Credit: cottonbro via Pexels

Note: This is a guest post written by Tom Allen

You may have heard the term “watering hole attack” on a nature channel like National Geographic, where animals like lions hunt beasts such as gazelles at natural depressions of water. A watering hole attack is easier for predators to execute because they can find large groups of their thirsty prey congregating in one place. Perhaps cybercriminals were watching nature documentaries too because they have their own versions of watering hole attacks.

A recent example of a watering hole attack was the massive SolarWinds hack. State-sponsored agents compromised the technology company to attack federal, intelligence, and cybersecurity targets. Another example of a watering hole attack was when pro-democracy platforms in Hong Kong were corrupted to target activists and journalists on their Apple devices. Of course, businesses like retailers are a frequent watering hole target nowadays.

Watering Hole Attack Process

Watering hole attacks typically hit high-profile targets like executives, diplomats, bankers, lawmakers, and activists. Hackers must plan them meticulously and have the experience, skill, and resources to pull them off. Often, but not always, threat actors that use watering-hole tactics are state-sponsored agents.

  • Planning: Hackers observe their target’s online behavior and select a website to use as a watering hole.
  • Assessment: After selecting a website, hackers may test it for vulnerabilities they can exploit to deliver a malicious payload.
  • Attack: Once the watering hole is ready, the cybercriminals wait for their web-borne exploits to infect their target’s browsers and yield results.
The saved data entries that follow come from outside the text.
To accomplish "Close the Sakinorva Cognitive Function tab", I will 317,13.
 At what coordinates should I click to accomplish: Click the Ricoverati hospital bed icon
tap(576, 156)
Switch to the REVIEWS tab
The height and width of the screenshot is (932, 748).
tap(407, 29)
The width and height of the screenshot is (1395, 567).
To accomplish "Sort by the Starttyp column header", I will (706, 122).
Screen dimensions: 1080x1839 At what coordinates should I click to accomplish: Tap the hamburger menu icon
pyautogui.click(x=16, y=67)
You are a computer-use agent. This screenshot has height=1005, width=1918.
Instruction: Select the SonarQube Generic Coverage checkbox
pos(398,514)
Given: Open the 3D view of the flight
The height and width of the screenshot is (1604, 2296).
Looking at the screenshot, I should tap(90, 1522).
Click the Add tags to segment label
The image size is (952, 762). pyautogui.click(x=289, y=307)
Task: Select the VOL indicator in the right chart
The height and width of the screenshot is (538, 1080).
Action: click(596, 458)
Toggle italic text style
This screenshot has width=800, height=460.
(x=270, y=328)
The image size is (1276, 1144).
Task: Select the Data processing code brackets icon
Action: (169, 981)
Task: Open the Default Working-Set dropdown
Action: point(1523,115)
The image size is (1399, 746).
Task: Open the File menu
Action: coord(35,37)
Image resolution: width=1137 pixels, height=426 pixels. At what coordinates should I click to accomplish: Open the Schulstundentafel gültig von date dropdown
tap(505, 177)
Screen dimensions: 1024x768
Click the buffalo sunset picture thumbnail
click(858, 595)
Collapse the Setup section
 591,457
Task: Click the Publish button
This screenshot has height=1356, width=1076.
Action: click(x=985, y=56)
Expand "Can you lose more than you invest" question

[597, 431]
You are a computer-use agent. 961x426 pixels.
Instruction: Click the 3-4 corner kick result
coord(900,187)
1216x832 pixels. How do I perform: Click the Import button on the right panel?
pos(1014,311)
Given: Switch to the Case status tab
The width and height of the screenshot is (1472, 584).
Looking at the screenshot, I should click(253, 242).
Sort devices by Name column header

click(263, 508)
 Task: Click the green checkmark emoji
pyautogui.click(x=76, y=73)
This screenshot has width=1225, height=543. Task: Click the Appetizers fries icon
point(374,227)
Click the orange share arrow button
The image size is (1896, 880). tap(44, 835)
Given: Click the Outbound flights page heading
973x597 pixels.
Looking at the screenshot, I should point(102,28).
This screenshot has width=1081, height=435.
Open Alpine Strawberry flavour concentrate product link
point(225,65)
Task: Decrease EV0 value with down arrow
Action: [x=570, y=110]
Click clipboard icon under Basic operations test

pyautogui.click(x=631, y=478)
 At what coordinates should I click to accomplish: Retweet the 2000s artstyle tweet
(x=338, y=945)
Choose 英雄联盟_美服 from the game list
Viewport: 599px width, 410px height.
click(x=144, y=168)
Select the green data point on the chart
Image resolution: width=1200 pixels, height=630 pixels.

Tools and Methods Cybercriminals Use for Watering Hole Attacks

  • Trojan horses: Malware that employs deception like trojan horse viruses can help propagate watering hole attacks by functioning as an infection vector.
  • Spyware: Hackers can use spyware to silently observe their targets’ browsing habits.
  • Keyloggers: A keylogger that captures the usernames and passwords of a target can assist hackers in the intelligence-gathering phase.
  • Website demographic data: Website analytics tools can help hackers with analysis.
  • DNS spoofing: Also known as DNS cache poisoning, this process allows bad actors to redirect their victims’ web browsers.
  • Malicious websites: When corrupting a legitimate website isn’t possible, the attackers may create an authentic-looking malicious website instead.  
  • Injection Attacks: Hackers can use injection attacks like cross-site scripting (XSS) or SQL injection to corrupt websites and serve their goals.
  • Drive-by downloads: Victims of drive-by downloads download malicious software from websites without their knowledge.
  • Malvertising: Attackers may prepare their watering hole by injecting malicious code into advertising that propagates malware.
  • Exploits: Hackers utilize unpatched or undiscovered vulnerabilities in websites, browsers, and operating systems to complete watering hole attacks.

How to Stop Watering Hole Attacks

Stopping watering hole attacks isn’t easy, especially when they’re well-planned. Your best bet is to use proactive anti-malware software and browser security extensions that shield you from malware and malicious websites. In addition, it would help if you watched out for deceptive social engineering tactics that hackers can utilize. Using cloud-based browsers instead of local ones can also mitigate your risk.

As the leader of an organization, you should invest in endpoint security tools and cybersecurity training for your employees. Your security team should also regularly monitor your network for warning signs. Finally, use the latest software and download and install the newest security patches to plug exploits.